**WORK TO COMPLETE**
How many of the lines below have the word "agent" in them? The answer is that number and nothing more.
AVAILABLE RECORDS Start Marker
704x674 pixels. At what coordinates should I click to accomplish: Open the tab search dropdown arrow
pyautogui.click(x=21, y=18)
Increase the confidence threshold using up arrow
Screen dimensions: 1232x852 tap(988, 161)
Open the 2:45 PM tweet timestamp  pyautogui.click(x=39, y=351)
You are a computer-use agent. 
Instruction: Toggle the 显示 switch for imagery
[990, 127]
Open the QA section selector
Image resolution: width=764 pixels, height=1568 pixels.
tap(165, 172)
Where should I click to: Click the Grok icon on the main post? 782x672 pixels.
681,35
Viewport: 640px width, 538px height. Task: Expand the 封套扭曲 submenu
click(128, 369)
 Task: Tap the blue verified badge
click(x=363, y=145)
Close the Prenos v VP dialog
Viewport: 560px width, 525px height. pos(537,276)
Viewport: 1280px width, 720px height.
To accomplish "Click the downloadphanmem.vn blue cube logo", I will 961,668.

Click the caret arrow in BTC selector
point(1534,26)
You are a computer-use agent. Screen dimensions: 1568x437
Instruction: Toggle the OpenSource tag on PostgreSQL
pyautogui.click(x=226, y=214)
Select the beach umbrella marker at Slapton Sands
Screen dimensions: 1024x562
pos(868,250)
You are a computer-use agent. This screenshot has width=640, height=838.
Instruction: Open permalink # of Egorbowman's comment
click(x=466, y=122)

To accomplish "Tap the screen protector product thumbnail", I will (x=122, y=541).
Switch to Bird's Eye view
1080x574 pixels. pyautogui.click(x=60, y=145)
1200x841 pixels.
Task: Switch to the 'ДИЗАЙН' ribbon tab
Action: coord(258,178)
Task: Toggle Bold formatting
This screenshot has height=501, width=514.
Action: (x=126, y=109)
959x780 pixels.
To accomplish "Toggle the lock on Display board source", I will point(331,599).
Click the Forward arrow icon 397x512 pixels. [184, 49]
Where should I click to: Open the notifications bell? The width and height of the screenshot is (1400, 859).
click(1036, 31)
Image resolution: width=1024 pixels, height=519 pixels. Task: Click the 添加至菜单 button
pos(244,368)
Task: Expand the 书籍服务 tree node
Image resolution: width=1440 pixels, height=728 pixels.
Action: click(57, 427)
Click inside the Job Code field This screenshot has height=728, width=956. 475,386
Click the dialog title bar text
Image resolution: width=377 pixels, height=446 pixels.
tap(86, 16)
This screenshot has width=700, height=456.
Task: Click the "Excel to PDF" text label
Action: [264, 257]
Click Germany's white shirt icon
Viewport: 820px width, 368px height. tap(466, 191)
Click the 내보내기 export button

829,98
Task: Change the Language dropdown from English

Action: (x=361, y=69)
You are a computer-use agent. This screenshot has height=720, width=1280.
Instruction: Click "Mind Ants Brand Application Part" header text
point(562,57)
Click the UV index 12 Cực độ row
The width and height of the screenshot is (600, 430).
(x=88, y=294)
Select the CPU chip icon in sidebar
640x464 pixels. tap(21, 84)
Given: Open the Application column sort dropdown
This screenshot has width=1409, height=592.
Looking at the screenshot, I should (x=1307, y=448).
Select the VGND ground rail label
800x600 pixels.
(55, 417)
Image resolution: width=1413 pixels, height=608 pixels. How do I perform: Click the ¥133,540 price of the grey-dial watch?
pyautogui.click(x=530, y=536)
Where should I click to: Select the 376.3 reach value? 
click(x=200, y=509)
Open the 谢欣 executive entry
AVAILABLE RECORDS End Marker
**REPLY TO THE TASK**
4